Now we're sleevers together ;)
by
, 09-25-2014 at 03:46 PM (1359 Views)
I'm sitting in the hospital right now waiting for my husband to get out of recovery. Nine months ago I had my VSG, and today my husband had his. All went well and I am grateful for that and so happy for him! Now to deal with the other emotions I have tried to keep at bay. I have lost 80 lbs so far, 70 since surgery. I'm overall happy with my results, although I wish I were further along. I'm just over half way to my goal. My losses have never come steadily... but in spurts. Even the spurts have been so irregular, feeding into the ever present doubt that I will ultimately stay obese and never "make it." I know my husband will reach his goal in a few months, and while I am happy knowing that he'll reach his goal, it makes me kind of sad that I am not even close to mine.

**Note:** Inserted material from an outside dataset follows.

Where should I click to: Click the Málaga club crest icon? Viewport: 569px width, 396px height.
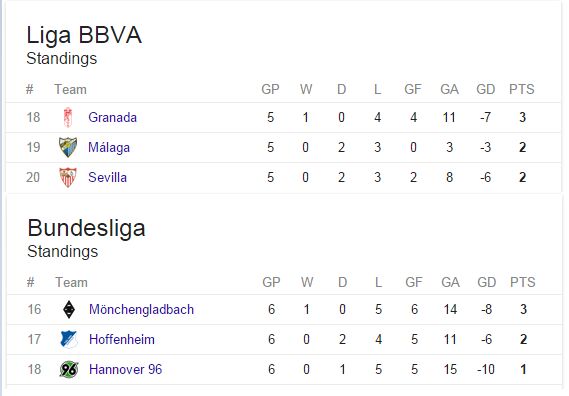[x=68, y=147]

It's taken me almost 4 months to take off these last 20ish lbs. However, I am ready to shake things up as my husband starts his journey. I am thinking of trying the 5 day pouch test during my husband's first week of liquids. I hope I can stand it. Yesterday I tried to get my calories down under 1000-just barely made it. I felt starved all evening! Its hard to go back down once you've gone up. Well, I guess the purpose of this post is to get off my chest the feelings of, what if he just blows right past me to his goal and I'm left 60-70 lbs away from mine, struggling? And then, what a jerk am I to even fathom these thoughts? Online therapy. Be gentle.